This is a small sunbird found only in the highland forests of East Mindanao. This species exhibits sexual dimorphism in which the male has an irridescent blue crown, cheek and wing. The female has an all gray head, olivee wings and some faint streaking on the underparts. Both male and female have a orange mark in the middle of the chest, yelow underparts and an olive back. LIke all sunbirds, it has a long curved bill.

Its call is describe as a long series of high pitched tweets with an upward inflection.

This species was formerly conspecific with the Apo sunbird but was split by Robert Kennedy, Pedro Gonzales and Hector Miranda in 1997. They decided to name this species after Lina Rabor whose husband is Dioscoro Rabor who is known for as the "Father of Philippine Biology and Conservation" and described 69 bird species

== Ecology and behavior ==
This species has not yet been comprehensively studied. It is presumed to have a typical sunbird diet of primarily nectar and supplemented with the occasional insect.

Males in breeding condition with enlarged testes have been collected n May but this is not yet fully understood.

== Habitat and conservation status ==
It occupies montane mossy forest from 970 to 2,000 m and above in the mountains of Eastern Mindanao.
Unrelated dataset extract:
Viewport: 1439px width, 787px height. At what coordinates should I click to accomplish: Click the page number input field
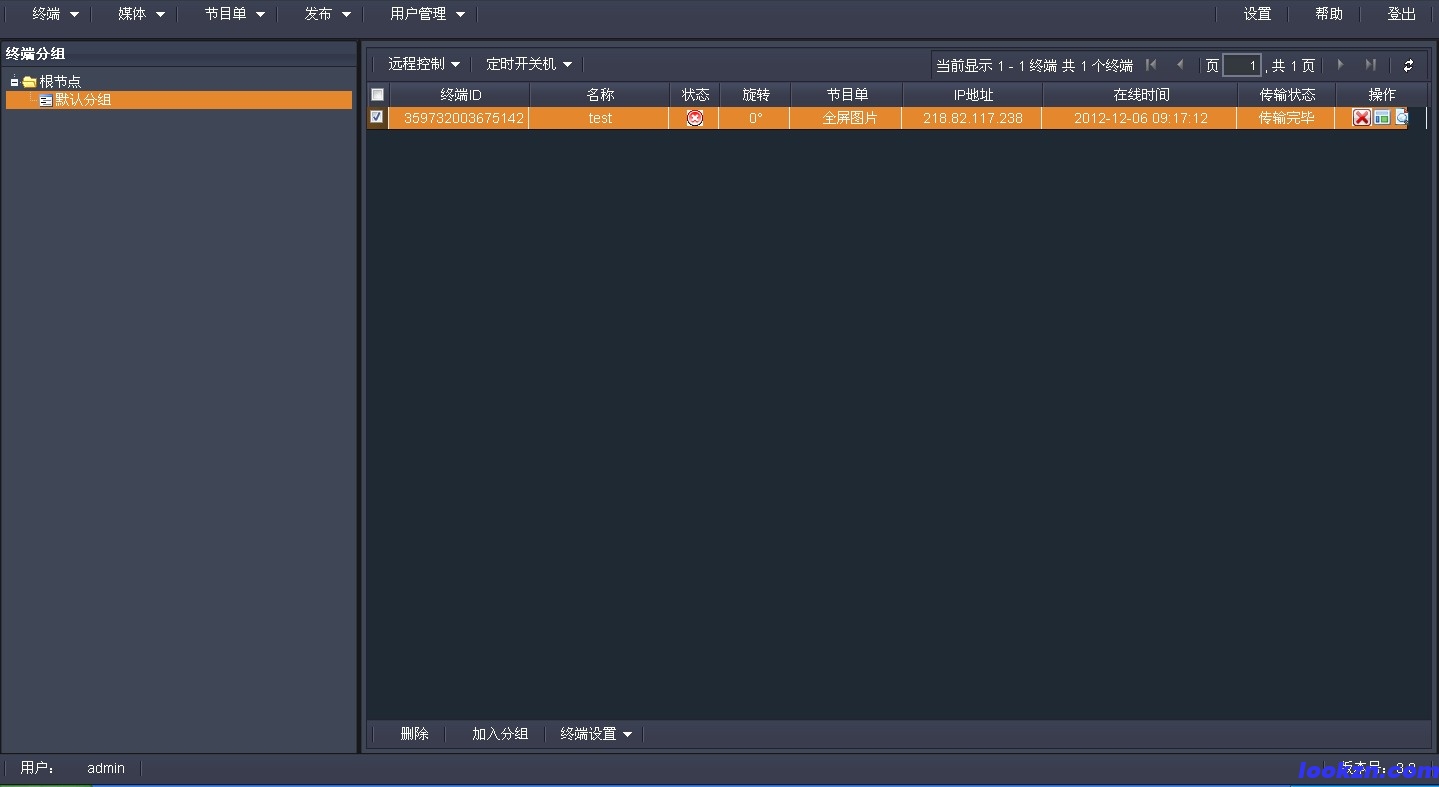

IUCN has assessed this bird as near threatened making it the only Philippine sunbird that is not assessed as least concern as its range is heavily restricted to the mountains of east Mindanao. Despite its limited range, it is said to be locally common. As it occurs in rugged and inaccessible mountains, this has allowed a large portion of its habitat to remain intact. However, there it is still affected by habitat loss through deforestation, mining, land conversion and slash-and-burn - just not to the same extent as lowland forest. Mt. Tagubud in New Bataan, where it is mainly seen by birdwatchers, has faced considerable deforestation.